Work to be completed → Write the data below out in full, exactly as it stands.

:: Data listing

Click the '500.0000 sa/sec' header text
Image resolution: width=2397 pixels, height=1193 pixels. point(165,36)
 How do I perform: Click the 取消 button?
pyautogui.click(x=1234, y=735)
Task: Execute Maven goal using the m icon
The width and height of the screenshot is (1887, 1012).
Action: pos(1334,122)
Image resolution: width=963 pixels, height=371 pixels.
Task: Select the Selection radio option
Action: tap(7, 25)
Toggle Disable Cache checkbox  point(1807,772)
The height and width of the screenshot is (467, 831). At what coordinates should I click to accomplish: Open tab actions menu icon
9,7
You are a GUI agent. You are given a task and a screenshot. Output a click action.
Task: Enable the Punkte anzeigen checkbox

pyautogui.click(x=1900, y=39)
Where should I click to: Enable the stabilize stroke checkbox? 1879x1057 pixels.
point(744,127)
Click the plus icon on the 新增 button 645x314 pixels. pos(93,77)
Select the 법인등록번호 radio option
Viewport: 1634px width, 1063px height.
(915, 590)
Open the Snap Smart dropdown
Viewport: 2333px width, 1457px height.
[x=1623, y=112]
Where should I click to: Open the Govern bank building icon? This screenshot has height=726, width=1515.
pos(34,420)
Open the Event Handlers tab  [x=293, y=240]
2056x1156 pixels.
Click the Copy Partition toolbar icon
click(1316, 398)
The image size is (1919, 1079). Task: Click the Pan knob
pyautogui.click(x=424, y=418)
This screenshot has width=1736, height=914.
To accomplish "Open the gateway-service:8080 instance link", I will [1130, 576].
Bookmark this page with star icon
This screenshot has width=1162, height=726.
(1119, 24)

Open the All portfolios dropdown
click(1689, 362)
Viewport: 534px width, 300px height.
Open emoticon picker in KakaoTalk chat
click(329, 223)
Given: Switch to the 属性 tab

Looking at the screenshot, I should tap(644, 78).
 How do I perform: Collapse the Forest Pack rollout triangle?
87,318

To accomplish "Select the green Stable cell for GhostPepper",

::::

Written solution →
Click the '500.0000 sa/sec' header text
Image resolution: width=2397 pixels, height=1193 pixels. point(165,36)
 How do I perform: Click the 取消 button?
pyautogui.click(x=1234, y=735)
Task: Execute Maven goal using the m icon
The width and height of the screenshot is (1887, 1012).
Action: pos(1334,122)
Image resolution: width=963 pixels, height=371 pixels.
Task: Select the Selection radio option
Action: tap(7, 25)
Toggle Disable Cache checkbox  point(1807,772)
The height and width of the screenshot is (467, 831). At what coordinates should I click to accomplish: Open tab actions menu icon
9,7
You are a GUI agent. You are given a task and a screenshot. Output a click action.
Task: Enable the Punkte anzeigen checkbox

pyautogui.click(x=1900, y=39)
Where should I click to: Enable the stabilize stroke checkbox? 1879x1057 pixels.
point(744,127)
Click the plus icon on the 新增 button 645x314 pixels. pos(93,77)
Select the 법인등록번호 radio option
Viewport: 1634px width, 1063px height.
(915, 590)
Open the Snap Smart dropdown
Viewport: 2333px width, 1457px height.
[x=1623, y=112]
Where should I click to: Open the Govern bank building icon? This screenshot has height=726, width=1515.
pos(34,420)
Open the Event Handlers tab  [x=293, y=240]
2056x1156 pixels.
Click the Copy Partition toolbar icon
click(1316, 398)
The image size is (1919, 1079). Task: Click the Pan knob
pyautogui.click(x=424, y=418)
This screenshot has width=1736, height=914.
To accomplish "Open the gateway-service:8080 instance link", I will [1130, 576].
Bookmark this page with star icon
This screenshot has width=1162, height=726.
(1119, 24)

Open the All portfolios dropdown
click(1689, 362)
Viewport: 534px width, 300px height.
Open emoticon picker in KakaoTalk chat
click(329, 223)
Given: Switch to the 属性 tab

Looking at the screenshot, I should tap(644, 78).
 How do I perform: Collapse the Forest Pack rollout triangle?
87,318

To accomplish "Select the green Stable cell for GhostPepper",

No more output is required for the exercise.